L’arcangelo Michele pesa le anime. Demoni bluastri, violacei e cornuti cercano con i loro spiedi di far pendere la bilancia in modo a loro favorevole, gettando nei piatti i peccati che hanno trasportato nei loro sacchi a otre. A sinistra le schiere osannanti dei beati inneggiano a Cristo: ecclesiastici, martiri, monaci e donne sante. Nel primo gruppo di ecclesiastici potrebbe individuarsi la presenza di San Gregorio di Nazianzo e San Basilio. Il gruppo dei martiri comprende i santi Teodoro, Giorgio, Demetrio e Procopio. Il terzo gruppo è costituito da monaci basiliani e comprende sant’Eutimio, Sant’Antonio abate e San Saba. Il quarto gruppo è quello delle donne, con Maria Egiziaca penitente, una monaca e Caterina d’Alessandria. A destra vediamo il fiume di fuoco che sgorga ai piedi del Cristo e va ad alimentare l’antro dell’inferno. Due angeli spingono i dannati con lunghe pertiche nel fuoco punitore. Lì demonietti impertinenti e dispettosi si fanno beffe dei segni terreni di nobiltà e di potenza. Lucifero, re dell’Ade, siede sul mostro biblico del Leviatano, portando in grembo l’Anticristo. Intorno a Lucifero, angelo decaduto per il suo peccato di superbia, vediamo tra le fiamme i superbi politici ed eresiarchi. Tra essi potrebbero riconoscersi Costantino Copronimo l’iconoclasta, gli eretici Nestorio, Eutiche e il patriarca di Costantinopoli Sergio, la basilissa Eudossia.

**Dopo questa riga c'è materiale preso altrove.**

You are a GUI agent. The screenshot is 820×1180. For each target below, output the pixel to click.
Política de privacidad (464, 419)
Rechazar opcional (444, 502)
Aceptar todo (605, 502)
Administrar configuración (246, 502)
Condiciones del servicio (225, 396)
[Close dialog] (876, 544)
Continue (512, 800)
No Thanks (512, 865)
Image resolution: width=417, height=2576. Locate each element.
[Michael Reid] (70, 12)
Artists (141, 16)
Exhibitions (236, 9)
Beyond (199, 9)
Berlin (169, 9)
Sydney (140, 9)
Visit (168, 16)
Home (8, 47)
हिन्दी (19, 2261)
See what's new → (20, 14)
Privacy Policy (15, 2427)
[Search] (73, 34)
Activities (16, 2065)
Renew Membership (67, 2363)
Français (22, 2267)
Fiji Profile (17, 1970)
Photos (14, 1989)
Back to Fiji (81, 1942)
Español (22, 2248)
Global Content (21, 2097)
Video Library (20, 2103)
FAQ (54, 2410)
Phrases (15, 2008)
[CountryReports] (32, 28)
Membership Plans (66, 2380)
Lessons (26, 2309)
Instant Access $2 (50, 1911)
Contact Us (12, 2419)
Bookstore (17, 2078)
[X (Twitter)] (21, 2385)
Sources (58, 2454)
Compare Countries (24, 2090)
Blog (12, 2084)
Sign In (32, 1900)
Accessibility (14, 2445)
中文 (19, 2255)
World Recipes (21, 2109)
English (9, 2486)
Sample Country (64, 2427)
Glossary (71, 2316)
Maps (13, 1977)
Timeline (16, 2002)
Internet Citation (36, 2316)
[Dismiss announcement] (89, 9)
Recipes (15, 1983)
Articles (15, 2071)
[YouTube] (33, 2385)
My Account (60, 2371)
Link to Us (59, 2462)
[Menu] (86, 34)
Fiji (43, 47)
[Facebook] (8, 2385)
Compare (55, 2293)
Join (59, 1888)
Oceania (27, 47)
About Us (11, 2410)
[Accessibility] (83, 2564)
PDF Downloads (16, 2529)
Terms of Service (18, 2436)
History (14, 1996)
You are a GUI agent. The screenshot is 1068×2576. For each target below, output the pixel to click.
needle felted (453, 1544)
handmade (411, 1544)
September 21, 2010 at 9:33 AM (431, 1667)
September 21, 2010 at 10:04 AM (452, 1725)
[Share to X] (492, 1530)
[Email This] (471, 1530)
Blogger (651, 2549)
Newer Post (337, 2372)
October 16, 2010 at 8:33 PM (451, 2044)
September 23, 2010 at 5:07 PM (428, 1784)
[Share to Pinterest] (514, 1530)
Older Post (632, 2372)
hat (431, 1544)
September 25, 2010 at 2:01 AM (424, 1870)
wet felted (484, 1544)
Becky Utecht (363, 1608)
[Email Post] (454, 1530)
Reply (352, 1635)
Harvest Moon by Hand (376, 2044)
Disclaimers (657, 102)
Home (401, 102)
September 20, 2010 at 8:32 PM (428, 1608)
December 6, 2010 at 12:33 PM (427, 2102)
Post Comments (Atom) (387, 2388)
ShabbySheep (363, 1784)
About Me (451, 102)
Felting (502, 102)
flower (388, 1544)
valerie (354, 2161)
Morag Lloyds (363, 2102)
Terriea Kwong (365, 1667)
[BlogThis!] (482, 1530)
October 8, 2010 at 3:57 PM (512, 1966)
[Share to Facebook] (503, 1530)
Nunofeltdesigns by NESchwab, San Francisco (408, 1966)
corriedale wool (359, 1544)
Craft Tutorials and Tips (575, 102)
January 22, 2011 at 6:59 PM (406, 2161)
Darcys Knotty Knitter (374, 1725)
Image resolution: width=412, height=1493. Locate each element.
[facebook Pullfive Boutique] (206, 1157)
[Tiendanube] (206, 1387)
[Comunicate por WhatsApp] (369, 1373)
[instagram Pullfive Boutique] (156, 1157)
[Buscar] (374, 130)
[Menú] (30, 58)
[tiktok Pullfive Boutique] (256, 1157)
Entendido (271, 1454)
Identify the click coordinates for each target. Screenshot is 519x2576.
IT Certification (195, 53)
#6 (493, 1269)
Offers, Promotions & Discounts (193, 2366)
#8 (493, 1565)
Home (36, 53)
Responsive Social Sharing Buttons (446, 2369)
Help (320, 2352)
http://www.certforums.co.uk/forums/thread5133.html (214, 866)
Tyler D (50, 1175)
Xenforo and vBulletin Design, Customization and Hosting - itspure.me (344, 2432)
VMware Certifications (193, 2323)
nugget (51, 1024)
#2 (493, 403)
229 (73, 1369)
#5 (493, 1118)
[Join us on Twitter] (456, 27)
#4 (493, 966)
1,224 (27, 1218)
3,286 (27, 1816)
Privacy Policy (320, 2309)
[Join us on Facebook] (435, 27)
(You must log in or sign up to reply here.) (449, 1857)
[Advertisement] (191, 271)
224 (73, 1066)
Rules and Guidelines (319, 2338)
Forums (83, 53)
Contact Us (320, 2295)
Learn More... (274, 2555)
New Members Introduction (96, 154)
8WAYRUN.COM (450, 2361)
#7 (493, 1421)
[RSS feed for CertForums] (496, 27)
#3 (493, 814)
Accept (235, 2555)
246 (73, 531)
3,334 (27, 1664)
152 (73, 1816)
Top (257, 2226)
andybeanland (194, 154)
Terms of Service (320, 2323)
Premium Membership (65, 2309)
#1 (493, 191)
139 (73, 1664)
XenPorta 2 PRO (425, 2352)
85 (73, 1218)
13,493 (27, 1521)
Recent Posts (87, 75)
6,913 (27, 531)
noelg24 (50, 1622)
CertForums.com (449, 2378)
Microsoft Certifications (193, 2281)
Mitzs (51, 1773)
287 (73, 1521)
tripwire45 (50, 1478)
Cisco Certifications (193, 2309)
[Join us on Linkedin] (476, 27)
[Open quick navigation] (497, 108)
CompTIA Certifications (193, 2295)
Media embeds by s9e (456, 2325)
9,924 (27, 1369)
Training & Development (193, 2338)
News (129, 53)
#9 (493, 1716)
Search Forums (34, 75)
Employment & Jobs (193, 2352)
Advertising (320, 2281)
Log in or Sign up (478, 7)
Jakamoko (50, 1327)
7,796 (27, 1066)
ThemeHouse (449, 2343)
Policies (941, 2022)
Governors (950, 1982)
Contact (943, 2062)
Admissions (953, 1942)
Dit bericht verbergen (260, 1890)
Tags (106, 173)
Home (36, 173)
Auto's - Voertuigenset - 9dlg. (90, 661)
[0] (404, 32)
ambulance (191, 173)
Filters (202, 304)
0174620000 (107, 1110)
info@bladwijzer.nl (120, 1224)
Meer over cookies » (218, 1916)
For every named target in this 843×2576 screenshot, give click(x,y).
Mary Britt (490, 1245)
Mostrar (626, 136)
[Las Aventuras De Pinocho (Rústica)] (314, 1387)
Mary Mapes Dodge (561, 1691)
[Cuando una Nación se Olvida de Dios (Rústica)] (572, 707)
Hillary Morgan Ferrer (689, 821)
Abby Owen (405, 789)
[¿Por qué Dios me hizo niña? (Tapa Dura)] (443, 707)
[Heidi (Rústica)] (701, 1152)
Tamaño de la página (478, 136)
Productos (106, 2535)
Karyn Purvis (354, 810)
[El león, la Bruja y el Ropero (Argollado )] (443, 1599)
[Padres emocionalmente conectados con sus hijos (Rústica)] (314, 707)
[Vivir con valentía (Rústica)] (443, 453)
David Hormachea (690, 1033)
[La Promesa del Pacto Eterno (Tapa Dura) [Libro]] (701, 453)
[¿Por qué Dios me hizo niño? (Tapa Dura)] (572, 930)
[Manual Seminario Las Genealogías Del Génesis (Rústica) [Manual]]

I dannati patiscono le pene infernali del fuoco, delle tenebre, del gelo e dei serpenti. I sei scomparti inferi, posti sotto il livello del terreno, descrivono le pene e la condizione dei dannati. Secondo alcune interpretazioni i sei cubicula potrebbero contenere i colpevoli degli altri peccati capitali: i lussuriosi ardono tra le fiamme, i golosi ingordi son costretti a mordersi le mani, gli iracondi calmano i bollenti spiriti immersi in acque gelide, gli invidiosi sono ridotti a teschi popolati di velenosi serpentelli, gli avari galleggiano sul fuoco con le teste mozze e gli accidiosi sono ridotti a scheletri in frantumi. Sul lato opposto è il giardino fiorito e alberato del Paradiso. L’angelo indica alle anime degli eletti la porta custodita da San Pietro clavigero e da un cherubino. All’interno del giardino si riconoscono il buon ladrone con la croce, la Madre di Gesù, la schiera dei santi innocenti e il patriarca Abramo con Lazzaro nel grembo.


Nella lunetta è raffigurata la Madonna, cui la basilica è dedicata. La scritta è un’invocazione suggerita ai fedeli: Virgo divinum natum prece pulsa, terge reatum (O Vergine prega il divino Nato, purifica dal peccato).